===== Material for this exercise

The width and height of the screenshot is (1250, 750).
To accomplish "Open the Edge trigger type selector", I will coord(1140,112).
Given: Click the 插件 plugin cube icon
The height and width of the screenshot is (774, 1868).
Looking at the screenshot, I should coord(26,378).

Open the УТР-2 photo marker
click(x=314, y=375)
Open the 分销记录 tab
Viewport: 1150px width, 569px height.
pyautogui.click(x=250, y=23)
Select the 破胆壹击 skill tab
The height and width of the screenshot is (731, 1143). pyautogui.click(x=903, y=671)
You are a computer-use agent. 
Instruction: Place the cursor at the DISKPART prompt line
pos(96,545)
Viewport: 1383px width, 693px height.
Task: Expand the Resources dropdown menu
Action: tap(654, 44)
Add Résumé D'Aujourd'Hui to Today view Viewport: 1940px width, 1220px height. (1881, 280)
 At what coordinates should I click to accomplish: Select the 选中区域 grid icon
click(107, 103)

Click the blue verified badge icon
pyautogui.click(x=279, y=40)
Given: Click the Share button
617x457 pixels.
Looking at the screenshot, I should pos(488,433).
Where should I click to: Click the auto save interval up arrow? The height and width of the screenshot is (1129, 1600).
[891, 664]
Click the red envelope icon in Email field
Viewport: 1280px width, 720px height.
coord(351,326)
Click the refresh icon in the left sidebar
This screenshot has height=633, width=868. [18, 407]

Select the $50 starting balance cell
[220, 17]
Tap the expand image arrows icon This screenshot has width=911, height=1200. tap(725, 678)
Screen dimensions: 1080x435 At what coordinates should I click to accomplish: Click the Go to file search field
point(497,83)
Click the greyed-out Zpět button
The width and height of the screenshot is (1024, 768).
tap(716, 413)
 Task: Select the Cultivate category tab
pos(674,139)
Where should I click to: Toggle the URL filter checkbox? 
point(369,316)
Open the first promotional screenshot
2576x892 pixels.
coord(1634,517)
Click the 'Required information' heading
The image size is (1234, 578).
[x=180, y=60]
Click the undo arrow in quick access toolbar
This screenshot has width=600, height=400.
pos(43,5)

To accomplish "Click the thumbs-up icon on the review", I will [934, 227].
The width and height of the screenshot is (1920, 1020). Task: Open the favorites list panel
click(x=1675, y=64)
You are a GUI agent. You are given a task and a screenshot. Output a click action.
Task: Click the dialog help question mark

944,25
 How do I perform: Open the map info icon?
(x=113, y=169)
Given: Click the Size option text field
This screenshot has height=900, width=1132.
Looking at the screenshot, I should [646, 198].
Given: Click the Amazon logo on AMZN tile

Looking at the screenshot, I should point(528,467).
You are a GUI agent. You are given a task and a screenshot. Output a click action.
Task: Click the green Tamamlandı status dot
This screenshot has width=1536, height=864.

==========

* **What to work on**
Transcribe each entry precisely, missing none.

* **Result of the task**
The width and height of the screenshot is (1250, 750).
To accomplish "Open the Edge trigger type selector", I will coord(1140,112).
Given: Click the 插件 plugin cube icon
The height and width of the screenshot is (774, 1868).
Looking at the screenshot, I should coord(26,378).

Open the УТР-2 photo marker
click(x=314, y=375)
Open the 分销记录 tab
Viewport: 1150px width, 569px height.
pyautogui.click(x=250, y=23)
Select the 破胆壹击 skill tab
The height and width of the screenshot is (731, 1143). pyautogui.click(x=903, y=671)
You are a computer-use agent. 
Instruction: Place the cursor at the DISKPART prompt line
pos(96,545)
Viewport: 1383px width, 693px height.
Task: Expand the Resources dropdown menu
Action: tap(654, 44)
Add Résumé D'Aujourd'Hui to Today view Viewport: 1940px width, 1220px height. (1881, 280)
 At what coordinates should I click to accomplish: Select the 选中区域 grid icon
click(107, 103)

Click the blue verified badge icon
pyautogui.click(x=279, y=40)
Given: Click the Share button
617x457 pixels.
Looking at the screenshot, I should pos(488,433).
Where should I click to: Click the auto save interval up arrow? The height and width of the screenshot is (1129, 1600).
[891, 664]
Click the red envelope icon in Email field
Viewport: 1280px width, 720px height.
coord(351,326)
Click the refresh icon in the left sidebar
This screenshot has height=633, width=868. [18, 407]

Select the $50 starting balance cell
[220, 17]
Tap the expand image arrows icon This screenshot has width=911, height=1200. tap(725, 678)
Screen dimensions: 1080x435 At what coordinates should I click to accomplish: Click the Go to file search field
point(497,83)
Click the greyed-out Zpět button
The width and height of the screenshot is (1024, 768).
tap(716, 413)
 Task: Select the Cultivate category tab
pos(674,139)
Where should I click to: Toggle the URL filter checkbox? 
point(369,316)
Open the first promotional screenshot
2576x892 pixels.
coord(1634,517)
Click the 'Required information' heading
The image size is (1234, 578).
[x=180, y=60]
Click the undo arrow in quick access toolbar
This screenshot has width=600, height=400.
pos(43,5)

To accomplish "Click the thumbs-up icon on the review", I will [934, 227].
The width and height of the screenshot is (1920, 1020). Task: Open the favorites list panel
click(x=1675, y=64)
You are a GUI agent. You are given a task and a screenshot. Output a click action.
Task: Click the dialog help question mark

944,25
 How do I perform: Open the map info icon?
(x=113, y=169)
Given: Click the Size option text field
This screenshot has height=900, width=1132.
Looking at the screenshot, I should [646, 198].
Given: Click the Amazon logo on AMZN tile

Looking at the screenshot, I should point(528,467).
You are a GUI agent. You are given a task and a screenshot. Output a click action.
Task: Click the green Tamamlandı status dot
This screenshot has width=1536, height=864.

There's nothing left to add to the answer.